# DIRECTIONS
Filter the records below, keeping only lines with the string "checkmark".

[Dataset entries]
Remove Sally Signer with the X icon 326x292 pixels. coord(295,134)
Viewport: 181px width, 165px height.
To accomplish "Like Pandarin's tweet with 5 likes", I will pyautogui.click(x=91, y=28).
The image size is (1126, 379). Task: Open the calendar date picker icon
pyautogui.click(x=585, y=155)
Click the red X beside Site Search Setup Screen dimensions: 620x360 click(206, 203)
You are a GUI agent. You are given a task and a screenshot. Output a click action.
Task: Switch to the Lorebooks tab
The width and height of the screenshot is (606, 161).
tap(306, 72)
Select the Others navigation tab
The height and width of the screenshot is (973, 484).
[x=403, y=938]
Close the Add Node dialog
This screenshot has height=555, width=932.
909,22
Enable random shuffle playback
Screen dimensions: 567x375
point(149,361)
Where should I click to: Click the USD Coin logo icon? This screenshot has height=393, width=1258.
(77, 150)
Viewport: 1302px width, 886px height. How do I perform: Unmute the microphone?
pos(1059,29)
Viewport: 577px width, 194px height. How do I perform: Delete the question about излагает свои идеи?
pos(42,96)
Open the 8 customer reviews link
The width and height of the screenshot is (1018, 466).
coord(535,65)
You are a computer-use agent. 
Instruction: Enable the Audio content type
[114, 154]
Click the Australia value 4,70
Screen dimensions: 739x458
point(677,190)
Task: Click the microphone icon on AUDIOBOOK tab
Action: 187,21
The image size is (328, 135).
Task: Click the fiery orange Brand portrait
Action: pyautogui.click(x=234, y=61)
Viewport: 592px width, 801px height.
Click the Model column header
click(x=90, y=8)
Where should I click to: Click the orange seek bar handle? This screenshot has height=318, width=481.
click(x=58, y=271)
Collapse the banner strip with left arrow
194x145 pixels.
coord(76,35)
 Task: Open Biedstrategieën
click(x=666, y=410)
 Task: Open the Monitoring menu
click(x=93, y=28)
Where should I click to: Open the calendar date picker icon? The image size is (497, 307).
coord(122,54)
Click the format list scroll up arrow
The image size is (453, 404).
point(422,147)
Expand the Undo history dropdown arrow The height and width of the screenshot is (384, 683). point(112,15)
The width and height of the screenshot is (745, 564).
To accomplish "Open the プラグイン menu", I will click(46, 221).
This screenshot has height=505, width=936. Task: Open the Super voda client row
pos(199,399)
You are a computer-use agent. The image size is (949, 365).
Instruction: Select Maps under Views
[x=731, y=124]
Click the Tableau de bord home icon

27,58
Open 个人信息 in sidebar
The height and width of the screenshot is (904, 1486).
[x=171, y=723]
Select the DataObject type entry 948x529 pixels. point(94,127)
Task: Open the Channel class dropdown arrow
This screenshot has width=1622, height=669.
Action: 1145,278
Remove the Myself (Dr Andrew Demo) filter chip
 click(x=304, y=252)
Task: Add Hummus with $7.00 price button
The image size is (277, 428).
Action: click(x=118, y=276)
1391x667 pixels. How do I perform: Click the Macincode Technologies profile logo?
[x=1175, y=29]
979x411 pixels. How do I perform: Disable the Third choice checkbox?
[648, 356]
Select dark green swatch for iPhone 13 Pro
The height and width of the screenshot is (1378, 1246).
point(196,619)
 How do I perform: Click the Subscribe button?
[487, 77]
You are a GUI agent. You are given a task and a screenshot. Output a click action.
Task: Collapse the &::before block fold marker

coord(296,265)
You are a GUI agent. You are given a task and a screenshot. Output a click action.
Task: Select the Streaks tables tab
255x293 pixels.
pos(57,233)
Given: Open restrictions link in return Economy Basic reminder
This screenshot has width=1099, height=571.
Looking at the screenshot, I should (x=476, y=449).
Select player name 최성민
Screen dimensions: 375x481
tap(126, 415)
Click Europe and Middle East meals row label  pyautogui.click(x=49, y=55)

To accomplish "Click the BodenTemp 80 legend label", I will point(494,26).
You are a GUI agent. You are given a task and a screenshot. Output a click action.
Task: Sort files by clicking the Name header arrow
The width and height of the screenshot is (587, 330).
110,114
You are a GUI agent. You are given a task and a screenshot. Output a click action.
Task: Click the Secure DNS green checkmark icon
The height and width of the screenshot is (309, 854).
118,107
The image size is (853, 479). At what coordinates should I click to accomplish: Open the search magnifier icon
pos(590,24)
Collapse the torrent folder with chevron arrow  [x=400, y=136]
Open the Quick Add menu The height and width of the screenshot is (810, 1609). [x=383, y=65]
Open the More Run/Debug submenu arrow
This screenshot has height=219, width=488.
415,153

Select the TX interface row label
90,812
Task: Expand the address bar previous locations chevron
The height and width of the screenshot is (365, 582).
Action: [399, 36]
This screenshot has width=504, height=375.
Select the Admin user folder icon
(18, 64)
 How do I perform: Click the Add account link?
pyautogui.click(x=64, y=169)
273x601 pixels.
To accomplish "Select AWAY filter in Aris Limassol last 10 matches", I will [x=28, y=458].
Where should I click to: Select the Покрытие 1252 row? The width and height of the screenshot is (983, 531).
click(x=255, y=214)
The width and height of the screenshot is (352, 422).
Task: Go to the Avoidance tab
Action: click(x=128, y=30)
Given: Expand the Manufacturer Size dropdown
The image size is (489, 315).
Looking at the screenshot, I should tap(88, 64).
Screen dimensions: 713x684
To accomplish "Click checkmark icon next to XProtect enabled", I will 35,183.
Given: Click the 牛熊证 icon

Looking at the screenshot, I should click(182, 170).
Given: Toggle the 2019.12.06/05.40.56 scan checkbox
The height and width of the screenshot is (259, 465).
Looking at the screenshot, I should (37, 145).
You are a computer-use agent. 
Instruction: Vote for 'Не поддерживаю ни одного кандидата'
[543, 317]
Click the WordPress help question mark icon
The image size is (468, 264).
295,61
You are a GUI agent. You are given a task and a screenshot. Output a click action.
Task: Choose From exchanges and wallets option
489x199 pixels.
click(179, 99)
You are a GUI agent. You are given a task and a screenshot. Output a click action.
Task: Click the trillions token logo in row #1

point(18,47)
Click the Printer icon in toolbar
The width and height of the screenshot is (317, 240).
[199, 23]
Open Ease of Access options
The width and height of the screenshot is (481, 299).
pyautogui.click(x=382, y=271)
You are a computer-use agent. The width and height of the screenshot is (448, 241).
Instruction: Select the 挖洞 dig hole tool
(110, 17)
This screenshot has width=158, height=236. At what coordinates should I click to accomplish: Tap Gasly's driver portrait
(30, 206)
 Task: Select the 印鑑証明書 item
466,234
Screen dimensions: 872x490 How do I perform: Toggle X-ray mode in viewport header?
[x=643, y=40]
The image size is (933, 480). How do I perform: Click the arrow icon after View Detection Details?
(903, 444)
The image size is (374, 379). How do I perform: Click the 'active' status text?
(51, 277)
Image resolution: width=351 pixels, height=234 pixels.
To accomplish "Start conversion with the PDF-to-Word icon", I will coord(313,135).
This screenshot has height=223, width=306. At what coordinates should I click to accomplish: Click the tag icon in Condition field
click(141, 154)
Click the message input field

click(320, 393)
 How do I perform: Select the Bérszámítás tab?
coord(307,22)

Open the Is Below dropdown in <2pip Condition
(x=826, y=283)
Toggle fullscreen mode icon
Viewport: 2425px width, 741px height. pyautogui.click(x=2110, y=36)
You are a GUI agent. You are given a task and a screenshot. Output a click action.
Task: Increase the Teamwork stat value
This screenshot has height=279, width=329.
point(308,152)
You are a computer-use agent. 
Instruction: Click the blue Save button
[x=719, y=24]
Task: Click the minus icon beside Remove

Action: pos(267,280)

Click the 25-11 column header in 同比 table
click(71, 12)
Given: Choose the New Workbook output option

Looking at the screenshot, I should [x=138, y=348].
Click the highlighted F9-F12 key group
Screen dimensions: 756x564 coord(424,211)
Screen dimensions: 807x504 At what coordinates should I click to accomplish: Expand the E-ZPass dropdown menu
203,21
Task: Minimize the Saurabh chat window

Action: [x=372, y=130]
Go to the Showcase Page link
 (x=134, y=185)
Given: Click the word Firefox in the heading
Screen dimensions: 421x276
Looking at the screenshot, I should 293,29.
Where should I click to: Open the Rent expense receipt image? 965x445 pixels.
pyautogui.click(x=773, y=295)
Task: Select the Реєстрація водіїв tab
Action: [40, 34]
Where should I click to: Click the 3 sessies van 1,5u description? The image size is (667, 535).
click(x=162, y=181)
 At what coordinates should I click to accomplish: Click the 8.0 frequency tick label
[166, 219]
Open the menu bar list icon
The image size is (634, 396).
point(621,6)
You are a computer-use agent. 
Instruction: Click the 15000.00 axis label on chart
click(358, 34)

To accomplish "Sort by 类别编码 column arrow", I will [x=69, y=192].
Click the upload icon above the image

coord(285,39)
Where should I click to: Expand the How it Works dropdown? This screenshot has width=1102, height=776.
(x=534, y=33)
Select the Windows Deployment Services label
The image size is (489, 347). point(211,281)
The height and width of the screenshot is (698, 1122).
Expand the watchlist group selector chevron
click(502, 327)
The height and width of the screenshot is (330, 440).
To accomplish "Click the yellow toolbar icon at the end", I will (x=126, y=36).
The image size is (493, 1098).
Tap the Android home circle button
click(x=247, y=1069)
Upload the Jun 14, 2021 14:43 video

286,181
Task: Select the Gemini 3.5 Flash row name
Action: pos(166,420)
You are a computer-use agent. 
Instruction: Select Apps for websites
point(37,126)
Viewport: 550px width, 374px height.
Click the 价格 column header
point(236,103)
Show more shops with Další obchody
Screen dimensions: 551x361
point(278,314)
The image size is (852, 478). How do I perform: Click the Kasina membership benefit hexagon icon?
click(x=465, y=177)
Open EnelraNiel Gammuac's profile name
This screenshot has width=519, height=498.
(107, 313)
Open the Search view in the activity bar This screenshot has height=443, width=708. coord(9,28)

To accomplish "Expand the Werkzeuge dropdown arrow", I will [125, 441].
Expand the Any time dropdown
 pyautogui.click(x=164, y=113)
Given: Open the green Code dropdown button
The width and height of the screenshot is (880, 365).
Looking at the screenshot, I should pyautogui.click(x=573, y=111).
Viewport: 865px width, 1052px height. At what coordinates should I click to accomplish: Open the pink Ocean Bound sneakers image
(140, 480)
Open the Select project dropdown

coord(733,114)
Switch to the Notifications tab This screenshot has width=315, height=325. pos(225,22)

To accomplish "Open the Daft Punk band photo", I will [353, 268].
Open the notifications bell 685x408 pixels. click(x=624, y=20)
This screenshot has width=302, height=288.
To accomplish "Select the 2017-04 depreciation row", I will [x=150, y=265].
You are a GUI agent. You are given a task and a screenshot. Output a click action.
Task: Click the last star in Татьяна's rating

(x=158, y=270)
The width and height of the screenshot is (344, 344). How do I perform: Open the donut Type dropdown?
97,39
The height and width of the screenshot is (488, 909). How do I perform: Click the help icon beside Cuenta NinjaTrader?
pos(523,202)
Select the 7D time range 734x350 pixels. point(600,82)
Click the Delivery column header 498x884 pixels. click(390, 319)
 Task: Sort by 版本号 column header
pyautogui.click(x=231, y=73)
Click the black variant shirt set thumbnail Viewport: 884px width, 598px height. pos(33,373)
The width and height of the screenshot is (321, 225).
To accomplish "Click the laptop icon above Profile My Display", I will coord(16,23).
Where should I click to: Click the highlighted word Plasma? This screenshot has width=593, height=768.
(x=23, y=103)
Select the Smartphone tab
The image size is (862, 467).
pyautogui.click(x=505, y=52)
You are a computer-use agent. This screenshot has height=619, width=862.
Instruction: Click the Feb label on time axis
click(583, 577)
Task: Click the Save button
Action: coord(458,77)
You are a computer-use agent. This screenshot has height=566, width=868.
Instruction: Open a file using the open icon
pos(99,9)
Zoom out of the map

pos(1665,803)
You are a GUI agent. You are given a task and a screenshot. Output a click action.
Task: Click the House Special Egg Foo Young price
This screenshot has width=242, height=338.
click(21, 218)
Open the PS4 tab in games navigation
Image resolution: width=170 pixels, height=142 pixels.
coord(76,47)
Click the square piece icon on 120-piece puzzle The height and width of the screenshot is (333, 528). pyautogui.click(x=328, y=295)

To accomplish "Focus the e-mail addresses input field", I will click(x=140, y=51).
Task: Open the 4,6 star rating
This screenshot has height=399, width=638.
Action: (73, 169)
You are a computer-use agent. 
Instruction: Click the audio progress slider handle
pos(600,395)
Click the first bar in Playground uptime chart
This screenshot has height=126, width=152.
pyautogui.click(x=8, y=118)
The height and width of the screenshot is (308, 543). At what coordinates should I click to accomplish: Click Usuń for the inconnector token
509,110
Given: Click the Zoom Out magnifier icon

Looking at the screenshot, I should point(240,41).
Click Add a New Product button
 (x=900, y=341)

# SOLUTION TO THIS PROBLEM
Task: Click the Secure DNS green checkmark icon
To accomplish "Click checkmark icon next to XProtect enabled", I will 35,183.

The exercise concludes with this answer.